Bottlenecks and other teething issues

The conversion was not entirely eventless. A manual clean-up of the tables was required, but this was expected, given the common knowledge that markdown does not support complex tables. The Technical Communication team had to manually check to ensure that all other aspects of the document were good – image references, formatting, links to other pages and other websites, and so on.

Challenges and learnings

It is essential to get a feature or a component-based review in MD and have it approved, but this does not provide the extended team with a larger picture of how the final PDF would look like. Over a few iterations, our observation was that the bulk of reviews happen only once the final PDF is available. And for making the PDF available, the shift from MD to DITA is inevitable. The idea of a content freeze before the MD-DITA conversion does look promising, but it might be difficult to get all of the stakeholders to agree.
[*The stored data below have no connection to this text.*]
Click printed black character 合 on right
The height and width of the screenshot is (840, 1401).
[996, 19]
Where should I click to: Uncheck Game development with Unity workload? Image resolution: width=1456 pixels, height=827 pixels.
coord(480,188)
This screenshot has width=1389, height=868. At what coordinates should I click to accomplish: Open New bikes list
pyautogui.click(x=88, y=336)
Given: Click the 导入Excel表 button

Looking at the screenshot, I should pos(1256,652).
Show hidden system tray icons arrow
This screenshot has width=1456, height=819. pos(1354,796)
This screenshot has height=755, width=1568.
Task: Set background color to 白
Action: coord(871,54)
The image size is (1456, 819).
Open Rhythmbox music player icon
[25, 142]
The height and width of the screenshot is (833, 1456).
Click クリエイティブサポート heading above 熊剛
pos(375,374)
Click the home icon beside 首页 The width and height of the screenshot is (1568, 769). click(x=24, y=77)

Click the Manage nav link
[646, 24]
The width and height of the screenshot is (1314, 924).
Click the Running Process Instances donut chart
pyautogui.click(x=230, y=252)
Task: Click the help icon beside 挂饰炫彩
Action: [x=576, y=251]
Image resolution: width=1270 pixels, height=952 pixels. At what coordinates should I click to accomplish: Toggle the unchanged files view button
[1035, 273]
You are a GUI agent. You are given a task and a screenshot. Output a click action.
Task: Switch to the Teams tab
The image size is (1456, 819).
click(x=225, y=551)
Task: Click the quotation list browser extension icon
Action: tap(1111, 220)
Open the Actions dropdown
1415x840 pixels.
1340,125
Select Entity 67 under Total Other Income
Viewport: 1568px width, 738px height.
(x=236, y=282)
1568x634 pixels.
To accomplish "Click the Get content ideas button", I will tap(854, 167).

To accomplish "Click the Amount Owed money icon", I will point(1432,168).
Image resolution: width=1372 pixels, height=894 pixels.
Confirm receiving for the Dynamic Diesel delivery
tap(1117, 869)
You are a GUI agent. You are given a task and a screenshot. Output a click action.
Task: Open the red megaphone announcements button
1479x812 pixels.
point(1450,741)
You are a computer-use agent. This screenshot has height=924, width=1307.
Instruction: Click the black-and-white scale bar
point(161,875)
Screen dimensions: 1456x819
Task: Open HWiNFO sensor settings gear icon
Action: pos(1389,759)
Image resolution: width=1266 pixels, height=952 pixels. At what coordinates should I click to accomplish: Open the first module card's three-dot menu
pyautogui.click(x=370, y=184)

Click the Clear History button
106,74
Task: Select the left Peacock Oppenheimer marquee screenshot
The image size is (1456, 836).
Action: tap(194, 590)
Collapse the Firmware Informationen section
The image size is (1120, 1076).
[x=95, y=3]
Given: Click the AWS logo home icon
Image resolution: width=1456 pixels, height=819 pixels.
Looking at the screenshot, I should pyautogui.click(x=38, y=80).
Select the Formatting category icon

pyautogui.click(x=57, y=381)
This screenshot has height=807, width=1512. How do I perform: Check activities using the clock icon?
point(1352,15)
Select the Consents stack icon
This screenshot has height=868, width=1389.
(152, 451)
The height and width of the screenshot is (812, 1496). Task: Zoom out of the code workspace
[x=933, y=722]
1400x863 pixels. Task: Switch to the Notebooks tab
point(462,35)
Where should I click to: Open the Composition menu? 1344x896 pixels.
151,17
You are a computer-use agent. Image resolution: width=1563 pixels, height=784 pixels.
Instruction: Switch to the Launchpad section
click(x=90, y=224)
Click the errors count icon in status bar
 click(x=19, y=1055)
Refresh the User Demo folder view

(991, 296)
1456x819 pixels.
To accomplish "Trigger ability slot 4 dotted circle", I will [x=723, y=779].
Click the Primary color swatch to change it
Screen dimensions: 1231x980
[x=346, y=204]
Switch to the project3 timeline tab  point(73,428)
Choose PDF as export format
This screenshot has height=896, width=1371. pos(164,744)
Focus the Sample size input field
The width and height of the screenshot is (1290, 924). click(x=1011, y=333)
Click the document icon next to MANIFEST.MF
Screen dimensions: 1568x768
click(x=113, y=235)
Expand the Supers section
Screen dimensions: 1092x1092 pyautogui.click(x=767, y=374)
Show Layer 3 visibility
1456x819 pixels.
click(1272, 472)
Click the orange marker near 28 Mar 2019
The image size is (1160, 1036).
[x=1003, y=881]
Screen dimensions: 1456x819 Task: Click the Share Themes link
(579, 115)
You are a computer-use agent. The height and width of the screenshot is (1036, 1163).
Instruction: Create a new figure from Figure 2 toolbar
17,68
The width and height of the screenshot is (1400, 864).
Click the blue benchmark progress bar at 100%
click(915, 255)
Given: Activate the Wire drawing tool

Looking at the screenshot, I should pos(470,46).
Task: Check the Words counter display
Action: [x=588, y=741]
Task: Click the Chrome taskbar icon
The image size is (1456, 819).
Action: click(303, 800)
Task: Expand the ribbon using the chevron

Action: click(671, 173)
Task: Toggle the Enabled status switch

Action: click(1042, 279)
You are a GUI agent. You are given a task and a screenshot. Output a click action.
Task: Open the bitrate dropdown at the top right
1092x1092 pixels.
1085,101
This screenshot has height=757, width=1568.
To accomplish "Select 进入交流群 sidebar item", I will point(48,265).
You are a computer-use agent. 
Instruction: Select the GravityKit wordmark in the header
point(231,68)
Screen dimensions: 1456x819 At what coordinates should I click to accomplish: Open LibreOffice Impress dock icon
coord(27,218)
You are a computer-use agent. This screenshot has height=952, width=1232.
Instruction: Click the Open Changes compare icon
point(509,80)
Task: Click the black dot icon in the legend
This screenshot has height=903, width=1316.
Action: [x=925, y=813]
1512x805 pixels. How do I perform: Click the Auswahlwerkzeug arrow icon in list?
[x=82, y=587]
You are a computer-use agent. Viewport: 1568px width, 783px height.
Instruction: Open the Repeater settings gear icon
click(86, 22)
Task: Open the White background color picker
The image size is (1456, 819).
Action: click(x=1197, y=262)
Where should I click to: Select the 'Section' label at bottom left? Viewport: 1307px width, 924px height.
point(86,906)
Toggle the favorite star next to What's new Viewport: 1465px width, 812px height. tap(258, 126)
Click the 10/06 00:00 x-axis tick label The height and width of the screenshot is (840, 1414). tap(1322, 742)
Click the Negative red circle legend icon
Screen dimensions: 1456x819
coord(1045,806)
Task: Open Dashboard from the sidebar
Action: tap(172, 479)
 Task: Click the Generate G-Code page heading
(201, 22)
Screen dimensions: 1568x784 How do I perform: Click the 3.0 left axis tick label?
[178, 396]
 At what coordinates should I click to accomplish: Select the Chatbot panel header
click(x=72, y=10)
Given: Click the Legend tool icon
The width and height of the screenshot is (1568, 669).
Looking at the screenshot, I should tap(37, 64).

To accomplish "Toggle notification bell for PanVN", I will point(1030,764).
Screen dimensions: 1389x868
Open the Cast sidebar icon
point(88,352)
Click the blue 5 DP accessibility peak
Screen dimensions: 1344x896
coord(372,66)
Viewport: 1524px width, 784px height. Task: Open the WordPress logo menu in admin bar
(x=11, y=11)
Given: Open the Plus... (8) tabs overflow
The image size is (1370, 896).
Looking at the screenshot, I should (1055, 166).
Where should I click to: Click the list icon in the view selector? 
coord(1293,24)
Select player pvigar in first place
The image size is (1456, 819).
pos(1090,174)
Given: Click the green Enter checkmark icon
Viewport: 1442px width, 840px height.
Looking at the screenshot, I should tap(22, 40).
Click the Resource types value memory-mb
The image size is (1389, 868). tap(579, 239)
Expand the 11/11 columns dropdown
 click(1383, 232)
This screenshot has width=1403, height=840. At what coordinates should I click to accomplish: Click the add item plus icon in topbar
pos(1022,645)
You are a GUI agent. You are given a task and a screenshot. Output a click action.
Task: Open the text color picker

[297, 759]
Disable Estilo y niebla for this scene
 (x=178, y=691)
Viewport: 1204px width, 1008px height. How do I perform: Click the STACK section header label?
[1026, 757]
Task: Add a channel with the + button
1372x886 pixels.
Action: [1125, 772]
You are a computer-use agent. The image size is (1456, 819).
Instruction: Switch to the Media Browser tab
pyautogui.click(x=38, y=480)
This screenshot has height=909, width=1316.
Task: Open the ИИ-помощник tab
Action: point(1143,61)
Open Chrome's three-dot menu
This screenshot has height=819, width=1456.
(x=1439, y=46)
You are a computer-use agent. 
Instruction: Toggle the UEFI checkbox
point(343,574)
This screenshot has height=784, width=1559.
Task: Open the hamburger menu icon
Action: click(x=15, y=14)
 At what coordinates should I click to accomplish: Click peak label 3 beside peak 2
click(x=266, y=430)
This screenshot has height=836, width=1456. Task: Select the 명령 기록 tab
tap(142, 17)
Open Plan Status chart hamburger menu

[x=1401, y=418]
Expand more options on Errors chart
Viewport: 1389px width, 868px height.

There is the advantage of collective ownership from across multiple stakeholders, and besides, adopting the Git-Markdown process provided an added incentive of bringing in a prompt and more quick technical reviews, compared to the existing review pipeline. Git allowed easier co-authoring between the Technical Communication team and Development. This due to the fact that Git provides a framework to view delta changes to files, along with a seamless approval mechanism that is very developer-friendly. Tracing the evolution and dependencies of content and owners is never a bottleneck when on Git.